Grosse Nachfrage nach Feinschneidsystemen
Das Segment Fineblanking Technology steigerte den Auftragseingang erneut auf CHF 128,8 Mio. Der Auftragsbestand von CHF 40,4 Mio. im langfristigen Pressen- und Werkzeuggeschäft entspricht einer Auslastung bis Mitte Kalenderjahr 2012. Mit CHF 109,8 Mio. erhöhte sich der Umsatz um starke 58%. Besonders erfreulich zeigte sich der EBIT von CHF 10,1 Mio., was einer Steigerung um Faktor 10 entspricht.

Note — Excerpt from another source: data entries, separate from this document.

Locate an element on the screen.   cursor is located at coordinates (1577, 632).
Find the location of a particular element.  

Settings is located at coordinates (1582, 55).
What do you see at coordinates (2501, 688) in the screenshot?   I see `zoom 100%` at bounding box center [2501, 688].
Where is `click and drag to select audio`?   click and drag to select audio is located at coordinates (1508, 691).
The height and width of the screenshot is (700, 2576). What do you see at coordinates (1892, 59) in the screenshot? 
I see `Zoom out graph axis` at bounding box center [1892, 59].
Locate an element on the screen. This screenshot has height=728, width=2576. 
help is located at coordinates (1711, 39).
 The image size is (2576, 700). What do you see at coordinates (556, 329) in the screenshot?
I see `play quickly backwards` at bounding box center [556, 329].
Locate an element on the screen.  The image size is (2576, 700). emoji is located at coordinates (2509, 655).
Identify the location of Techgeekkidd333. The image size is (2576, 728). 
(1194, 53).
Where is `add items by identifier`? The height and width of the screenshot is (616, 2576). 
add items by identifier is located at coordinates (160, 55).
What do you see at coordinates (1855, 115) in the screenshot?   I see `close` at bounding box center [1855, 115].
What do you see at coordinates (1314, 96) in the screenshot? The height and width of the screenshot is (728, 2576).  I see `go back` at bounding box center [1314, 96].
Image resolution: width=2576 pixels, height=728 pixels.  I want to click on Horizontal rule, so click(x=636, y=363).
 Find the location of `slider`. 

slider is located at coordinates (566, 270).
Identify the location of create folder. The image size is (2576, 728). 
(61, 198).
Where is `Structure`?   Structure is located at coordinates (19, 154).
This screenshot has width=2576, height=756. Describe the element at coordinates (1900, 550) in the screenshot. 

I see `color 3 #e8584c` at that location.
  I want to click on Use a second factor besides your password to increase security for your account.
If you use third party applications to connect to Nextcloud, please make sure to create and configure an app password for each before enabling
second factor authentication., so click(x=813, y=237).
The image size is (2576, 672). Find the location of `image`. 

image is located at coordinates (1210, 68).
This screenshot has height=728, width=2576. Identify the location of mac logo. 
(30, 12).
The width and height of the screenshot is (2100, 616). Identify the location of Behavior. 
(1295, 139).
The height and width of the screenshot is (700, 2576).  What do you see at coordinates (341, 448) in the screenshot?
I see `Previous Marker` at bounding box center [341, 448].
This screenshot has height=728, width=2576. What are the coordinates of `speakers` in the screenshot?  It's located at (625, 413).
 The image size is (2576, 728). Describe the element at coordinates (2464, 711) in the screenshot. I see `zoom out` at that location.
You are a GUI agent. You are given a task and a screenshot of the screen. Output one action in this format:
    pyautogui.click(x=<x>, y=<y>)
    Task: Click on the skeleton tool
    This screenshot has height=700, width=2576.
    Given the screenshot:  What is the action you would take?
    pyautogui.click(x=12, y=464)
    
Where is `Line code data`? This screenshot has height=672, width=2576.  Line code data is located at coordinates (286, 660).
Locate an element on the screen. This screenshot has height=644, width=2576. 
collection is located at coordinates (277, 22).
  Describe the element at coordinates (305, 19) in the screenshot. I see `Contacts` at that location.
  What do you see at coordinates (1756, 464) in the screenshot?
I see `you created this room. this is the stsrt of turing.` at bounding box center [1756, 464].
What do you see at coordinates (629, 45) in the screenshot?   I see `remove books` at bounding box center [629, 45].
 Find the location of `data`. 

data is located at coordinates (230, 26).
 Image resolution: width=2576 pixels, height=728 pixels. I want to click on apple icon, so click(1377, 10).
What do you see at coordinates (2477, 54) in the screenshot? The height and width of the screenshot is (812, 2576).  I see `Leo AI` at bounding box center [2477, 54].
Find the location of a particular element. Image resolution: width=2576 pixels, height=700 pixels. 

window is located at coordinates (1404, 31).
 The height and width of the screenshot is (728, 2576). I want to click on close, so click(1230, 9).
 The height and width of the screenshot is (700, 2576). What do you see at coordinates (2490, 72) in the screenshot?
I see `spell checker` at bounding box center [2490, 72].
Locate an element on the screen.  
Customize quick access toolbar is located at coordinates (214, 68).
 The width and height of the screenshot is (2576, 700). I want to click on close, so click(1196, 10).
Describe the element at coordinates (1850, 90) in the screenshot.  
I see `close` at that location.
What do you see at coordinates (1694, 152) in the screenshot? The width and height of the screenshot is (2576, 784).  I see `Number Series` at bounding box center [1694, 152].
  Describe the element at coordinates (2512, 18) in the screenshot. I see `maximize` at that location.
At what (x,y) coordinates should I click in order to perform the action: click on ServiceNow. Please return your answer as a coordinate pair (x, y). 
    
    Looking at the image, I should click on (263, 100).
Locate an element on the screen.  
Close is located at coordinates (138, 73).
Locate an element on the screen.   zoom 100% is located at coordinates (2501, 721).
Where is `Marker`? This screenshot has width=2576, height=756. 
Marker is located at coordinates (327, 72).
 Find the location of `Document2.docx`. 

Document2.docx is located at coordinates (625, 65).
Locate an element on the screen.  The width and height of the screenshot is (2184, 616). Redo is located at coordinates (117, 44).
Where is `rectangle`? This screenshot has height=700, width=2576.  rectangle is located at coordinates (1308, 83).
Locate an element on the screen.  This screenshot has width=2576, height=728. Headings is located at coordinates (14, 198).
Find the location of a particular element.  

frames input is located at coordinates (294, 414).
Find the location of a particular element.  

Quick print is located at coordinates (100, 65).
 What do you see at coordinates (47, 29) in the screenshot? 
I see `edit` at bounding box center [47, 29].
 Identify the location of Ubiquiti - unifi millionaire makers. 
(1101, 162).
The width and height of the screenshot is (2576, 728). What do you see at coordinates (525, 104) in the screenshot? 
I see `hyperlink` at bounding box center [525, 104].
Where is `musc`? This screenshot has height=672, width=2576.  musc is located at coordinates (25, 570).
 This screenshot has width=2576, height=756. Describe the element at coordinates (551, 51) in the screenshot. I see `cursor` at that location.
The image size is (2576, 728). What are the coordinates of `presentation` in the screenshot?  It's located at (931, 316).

Anhaltend hohe Bestellmengen im Serienteilegeschäft
Das Segment System Parts hielt sich trotz negativem Einfluss aufgrund der Natur- und Atomkatastrophe in Japan auf hohem Niveau. Der Auftragseingang belief sich auf CHF 252,9 Mio., der Umsatz auf CHF 230 Mio. In Lokalwährungen entspricht dies einem Wachstum von 9,9%. Trotz Aufbaukosten für den neuen Produktionsbetrieb in China, konnte der EBIT gegenüber dem Vorjahr mit CHF 13,3 Mio. nahezu verdoppelt werden. Dazu hat ebenfalls das erstmals seit Jahren wieder profitable Geschäft in den USA beigetragen.